A causa di questa discontinuità culturale e ideale generatasi negli ultimi anni del XX secolo, i decenni trascorsi dalla fine della seconda guerra mondiale potevano essere letti come un cammino lento e faticoso, che ha riguardato milioni di donne, di uomini, di classi e di generazioni di italiani, provenienti da storie e identità diverse. Nel corso di quel cammino, dopo aver superato contrasti ideologici profondi, la scomparsa di alternative sistemiche rendeva possibile la ricomposizione tra antifascismo e antitotalitarismo, e aprire la possibilità che si affermasse una idea di nazione come spazio pubblico unitario. Se nel 1945 era morta la nazione come destino originario degli italiani, alla fine del Novecento sembravano maturare le condizioni perché la progressiva scomparsa di appartenenze multiple che rendevano fragile lo stato nazionale facesse emergere la consapevolezza collettiva di una comune identità nazionale, come miglior antidoto all’etnoregionalismo populista.
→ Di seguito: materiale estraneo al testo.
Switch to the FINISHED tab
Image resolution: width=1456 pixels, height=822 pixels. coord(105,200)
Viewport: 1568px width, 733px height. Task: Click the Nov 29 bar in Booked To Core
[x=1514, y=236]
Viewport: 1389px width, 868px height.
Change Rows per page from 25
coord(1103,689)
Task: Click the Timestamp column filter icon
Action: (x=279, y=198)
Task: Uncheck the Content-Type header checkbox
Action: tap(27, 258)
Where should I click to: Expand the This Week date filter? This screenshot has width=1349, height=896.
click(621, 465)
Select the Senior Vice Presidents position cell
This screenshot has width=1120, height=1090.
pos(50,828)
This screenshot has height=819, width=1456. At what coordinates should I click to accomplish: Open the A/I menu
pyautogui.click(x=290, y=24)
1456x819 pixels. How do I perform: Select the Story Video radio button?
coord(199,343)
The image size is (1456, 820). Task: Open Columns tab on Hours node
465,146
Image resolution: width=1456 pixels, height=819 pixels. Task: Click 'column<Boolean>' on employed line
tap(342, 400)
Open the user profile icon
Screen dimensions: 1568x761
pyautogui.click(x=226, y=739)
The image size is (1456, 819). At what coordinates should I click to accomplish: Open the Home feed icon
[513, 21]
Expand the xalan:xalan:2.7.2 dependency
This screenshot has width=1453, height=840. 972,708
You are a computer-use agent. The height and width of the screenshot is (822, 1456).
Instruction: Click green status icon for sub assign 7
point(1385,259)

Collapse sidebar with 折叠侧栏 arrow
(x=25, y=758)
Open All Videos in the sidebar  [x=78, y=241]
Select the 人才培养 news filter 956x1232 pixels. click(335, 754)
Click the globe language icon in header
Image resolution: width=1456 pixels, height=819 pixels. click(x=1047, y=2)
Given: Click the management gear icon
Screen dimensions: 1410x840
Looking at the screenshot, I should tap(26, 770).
Ma questo itinerario, come quelli in direzione di una seconda “rivoluzione democratica” rappresentata dalla riforma costituzionale e dal maggioritario, si impantanò per la difficoltà delle nuove forze politiche della seconda repubblica di ridefinire un “patto sui fondamenti” stabile e condiviso. Su versante istituzionale la sinistra rimase impigliata nella retorica della “costituzione più bella del mondo” e nei suoi retaggi proporzionalistici che impedivano, e impediscono ancora oggi, la creazione di una “democrazia decidente” a cui si unì la sudditanza ideologica al populismo giustizialista del “partito dei giudici”; la destra liberale e cattolica conservatrice fatto un patto del diavolo con l’universo populista di Bossi e Berlusconi non fu in grado di contribuire efficacemente a creare una nuova repubblica. Su quello identitario, nella progressiva riduzione del confronto politico a una lotta tra berlusconismo e antiberlusconismo rimosse rapidamente quello poche condizioni favorevoli che si erano aperte in quella anomala e surrettizia “fase costituente” tra il 91 e il ’93 perché quella riflessione sull’idea di nazione sortisse qualche risultato destinato a durare.